What to do: Only one part of the listing is needed: the lines from the one with "The width and" through the last line, copied exactly and free of pictures.
+++++
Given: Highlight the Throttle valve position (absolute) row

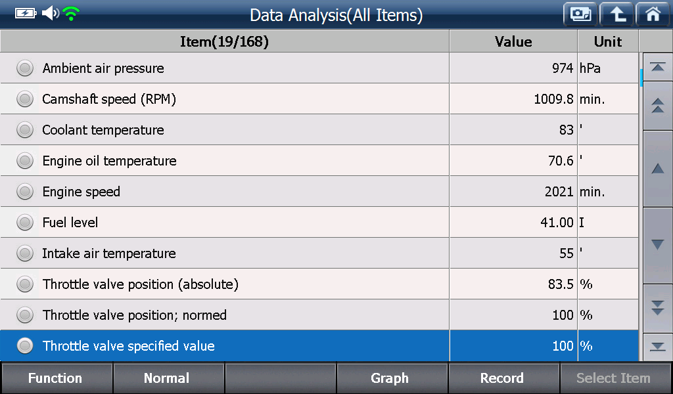Looking at the screenshot, I should pyautogui.click(x=319, y=284).
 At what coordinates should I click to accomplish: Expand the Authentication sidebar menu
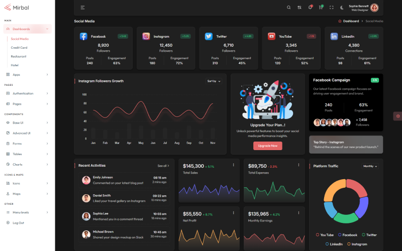click(28, 93)
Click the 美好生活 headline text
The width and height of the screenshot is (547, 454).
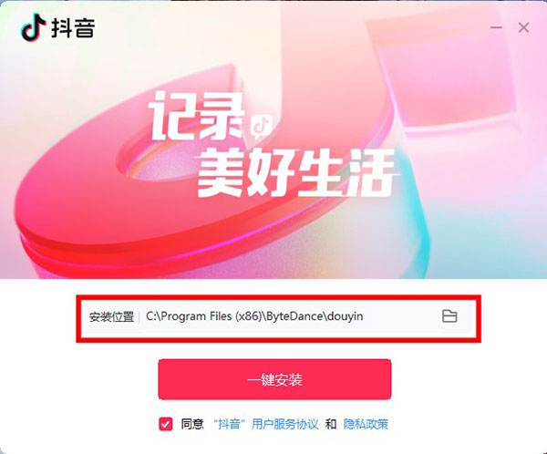[x=296, y=172]
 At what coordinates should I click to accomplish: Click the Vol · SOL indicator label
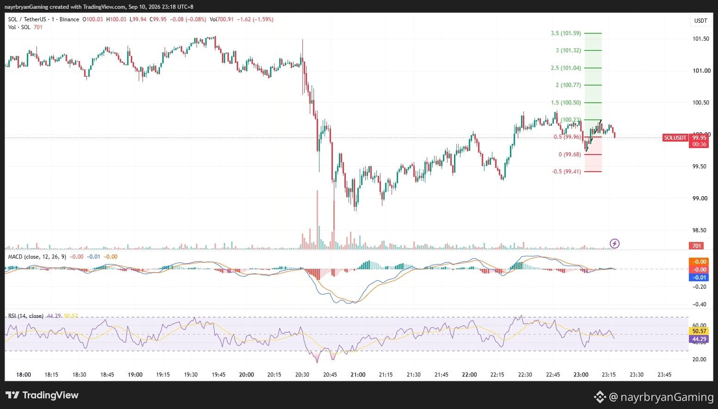[x=19, y=27]
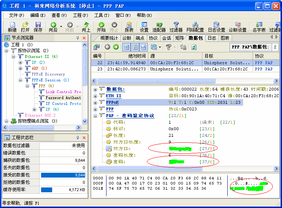Open 诊断设置 (Diagnosis settings) icon
The height and width of the screenshot is (208, 282).
point(238,27)
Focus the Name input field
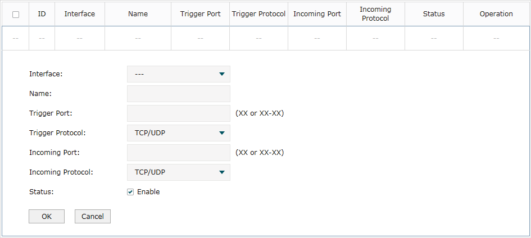This screenshot has height=238, width=531. coord(179,94)
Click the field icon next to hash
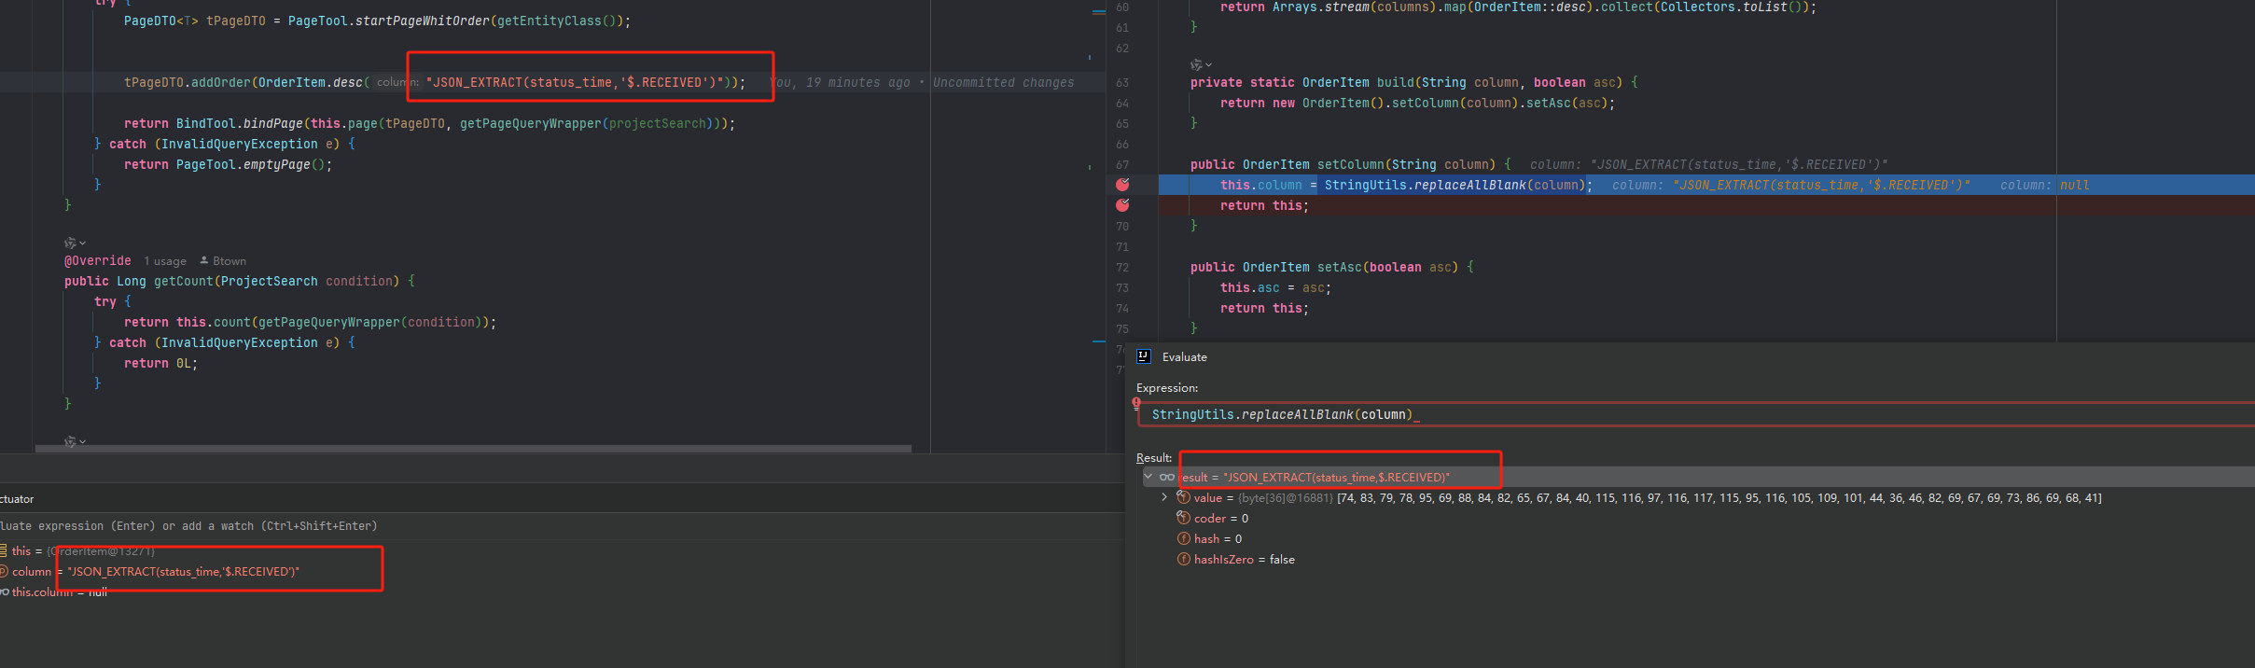The height and width of the screenshot is (668, 2255). [x=1184, y=538]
+++++
Answer to this exercise:
The width and height of the screenshot is (547, 454).
[x=296, y=172]
 At what coordinates should I click to accomplish: Click the Vol · SOL indicator label
[x=19, y=27]
Open 诊断设置 (Diagnosis settings) icon
The height and width of the screenshot is (208, 282).
point(238,27)
Focus the Name input field
This screenshot has height=238, width=531. coord(179,94)
Click the field icon next to hash
The height and width of the screenshot is (668, 2255). [x=1184, y=538]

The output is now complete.